• [Requirement 1] Copy the rows below without any changes, starting at the line that contains "Select the eP 2 pick flag on B201 EHZ" and ending at the line that contains "Screen dimensions: 1101x738".

Recently the evidences of neutrino oscillations are strongly supported
by both of the atmospheric~\cite{Kamiokande,SKatm} and the solar
neutrino
experiments~\cite{SKsolar,SNO,Cl-Homestake,Ga-Gallex-and-GNO}. The
former suggests an almost maximal lepton flavor mixing between the 2nd
and the 3rd generations, while the favorable solution to the solar
neutrino deficits is given by large mixing angle solution between the
1st and the 2nd generations ( LMA, LOW or VO )~\cite{post-SNO-analysis}.
Neutrino oscillation experiments indicate that the neutrinos have tiny
but finite masses, with two mass squared differences $\Delta m_{\odot}^2
< \Delta m_{\rm atm}^2$.  Since the neutrino mass is much smaller than
other quarks and leptons, the origin of the neutrino mass is expected to
be different from that of others.  The most popular mechanism to induce
the small neutrino masses is the seesaw mechanism~\cite{seesaw}, which
needs heavy right-handed neutrinos.  However, it is important to
consider also other possible scenarios which can explain the small
neutrino masses, especially low-energy extensions of the standard model.

• [Raw records]
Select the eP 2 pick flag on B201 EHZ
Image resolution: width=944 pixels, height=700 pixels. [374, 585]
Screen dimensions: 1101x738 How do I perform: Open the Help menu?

---

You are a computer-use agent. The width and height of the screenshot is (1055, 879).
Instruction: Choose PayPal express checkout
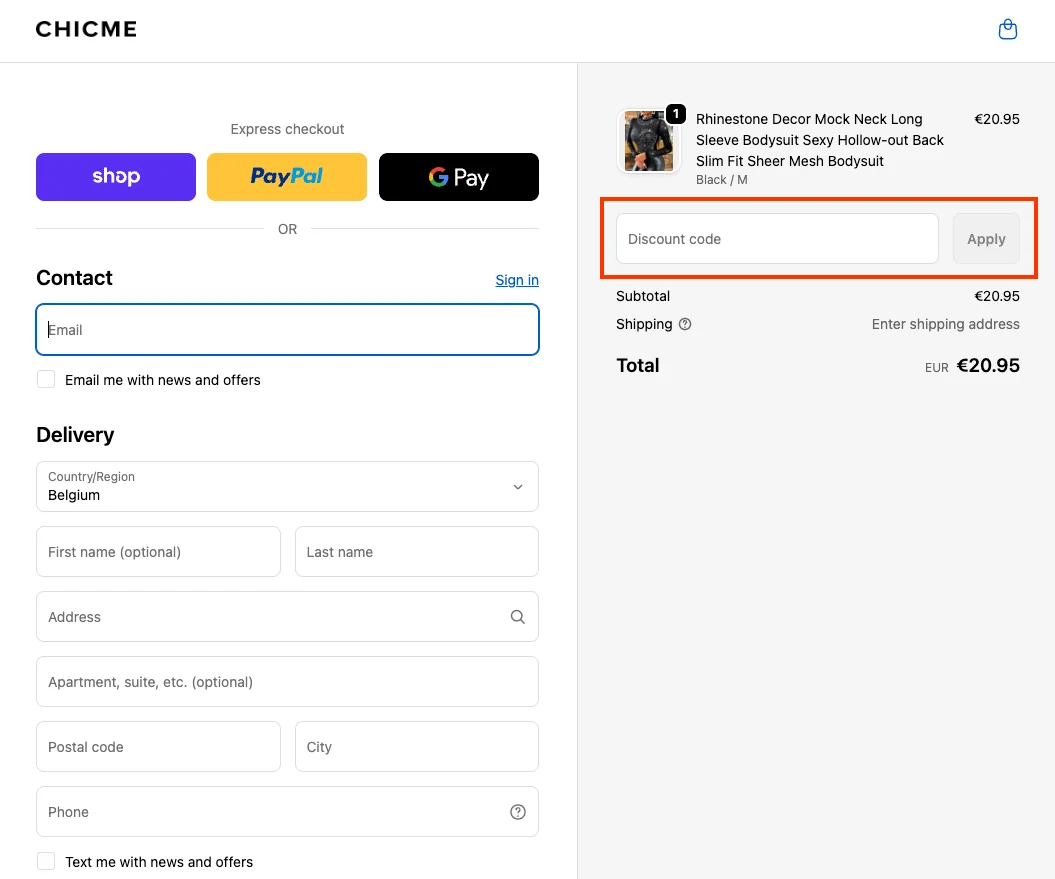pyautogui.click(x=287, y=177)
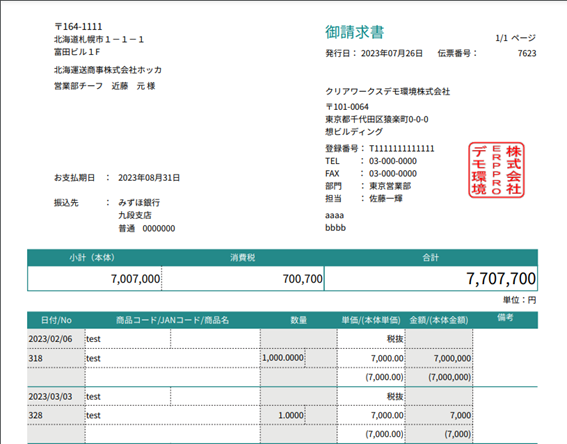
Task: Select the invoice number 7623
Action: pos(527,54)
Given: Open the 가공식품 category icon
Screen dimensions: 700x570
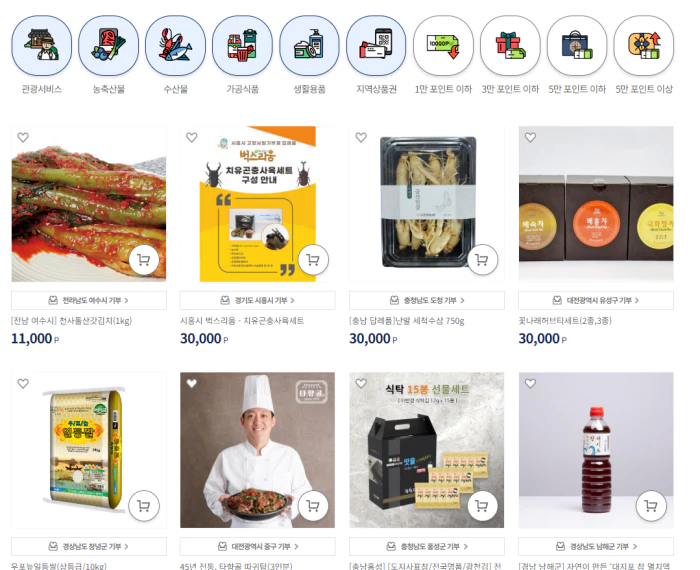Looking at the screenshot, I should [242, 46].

==

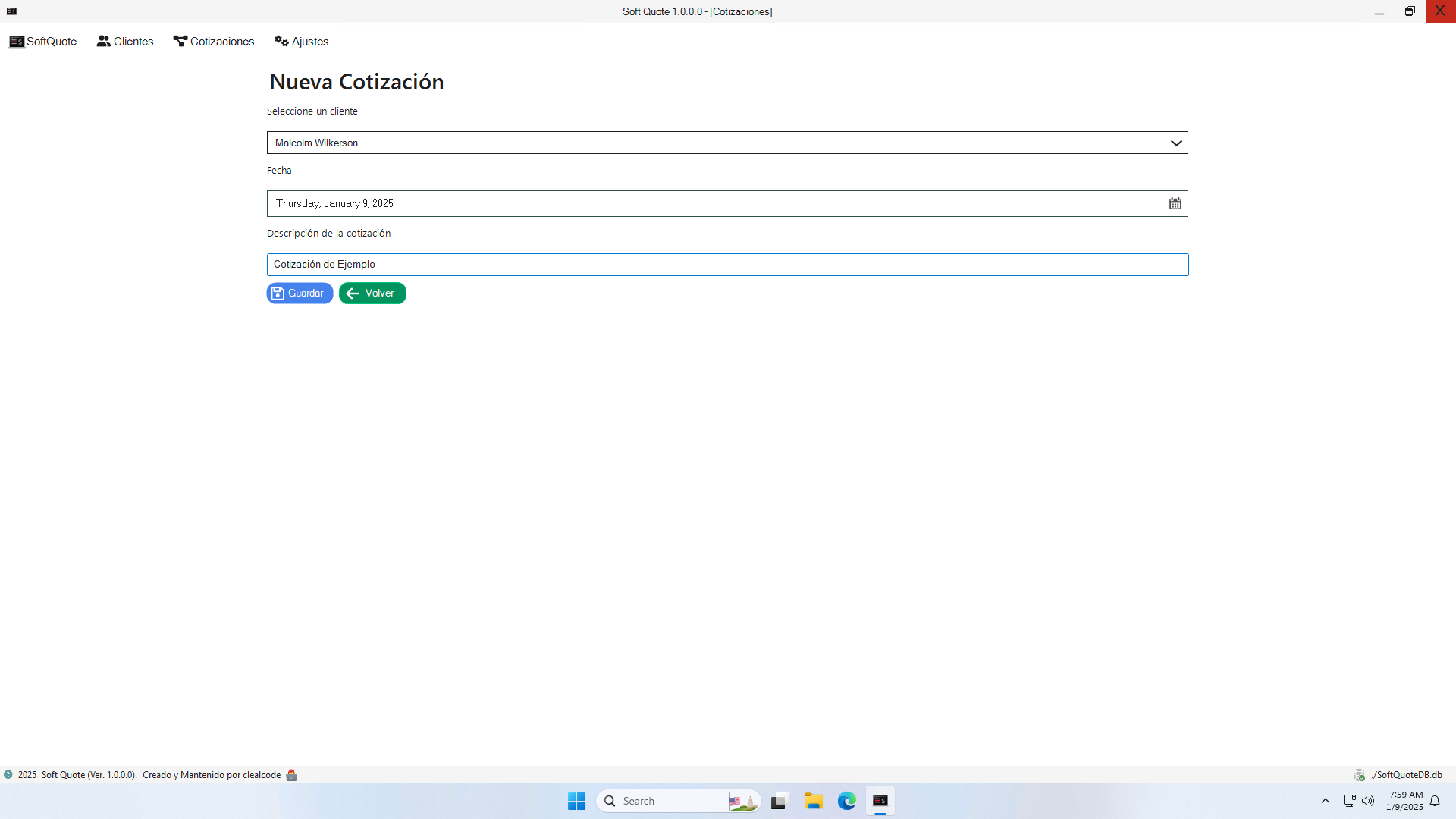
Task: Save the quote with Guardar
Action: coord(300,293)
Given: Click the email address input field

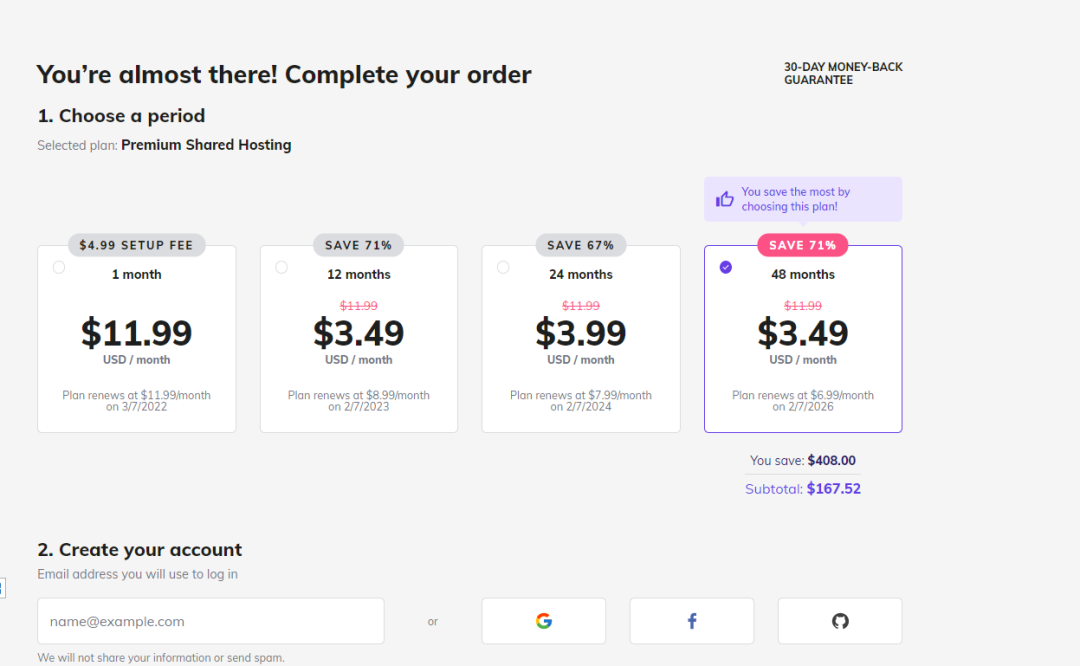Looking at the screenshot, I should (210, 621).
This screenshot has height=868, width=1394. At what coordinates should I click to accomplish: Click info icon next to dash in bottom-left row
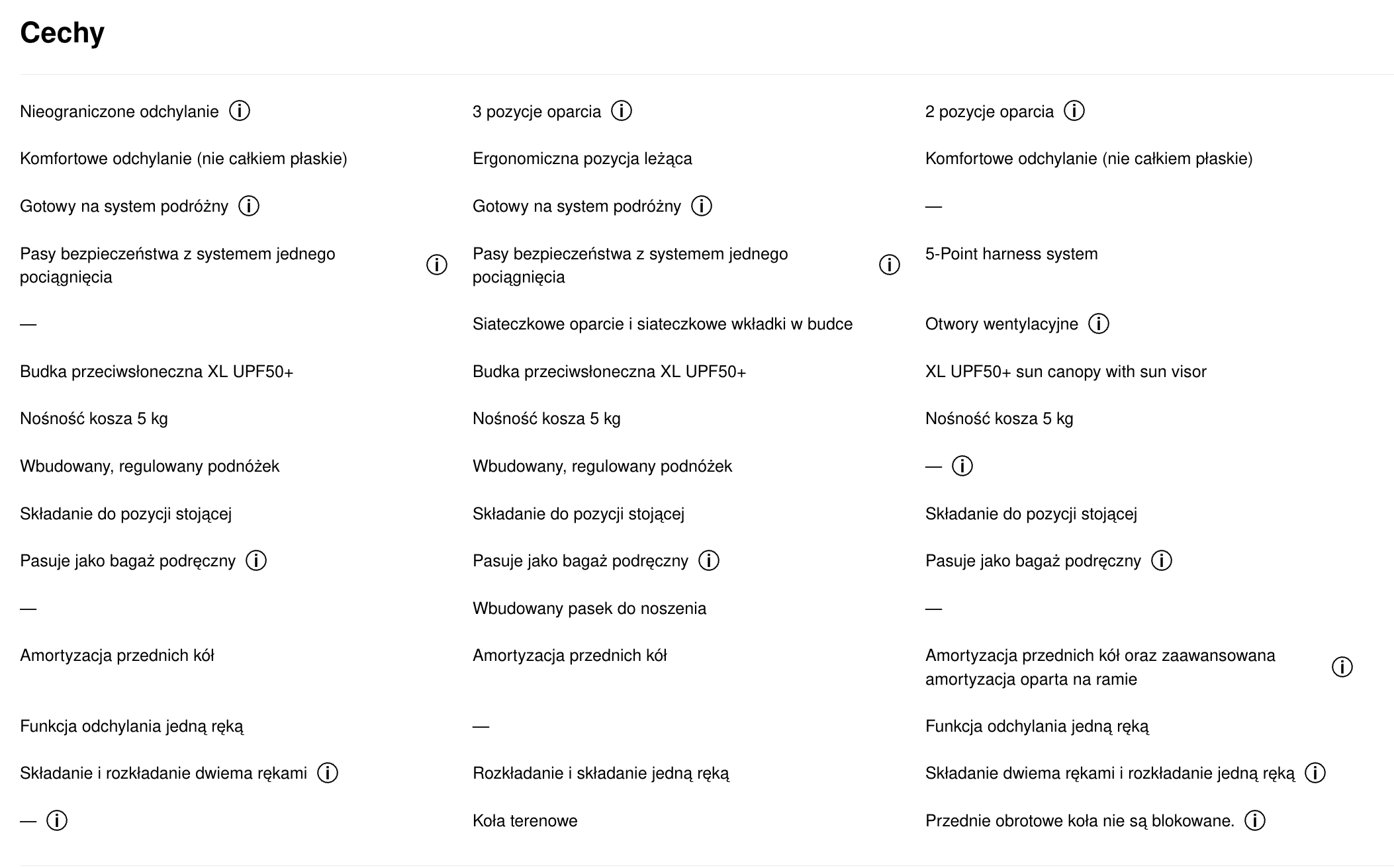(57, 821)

• [Requirement 2] According to the neutrino passage, what is the most popular mechanism for inducing small neutrino masses?

• [Expected answer 1]
Select the eP 2 pick flag on B201 EHZ
Image resolution: width=944 pixels, height=700 pixels. [374, 585]
Screen dimensions: 1101x738 How do I perform: Open the Help menu?

• [Expected answer 2] The seesaw mechanism, which needs heavy right-handed neutrinos.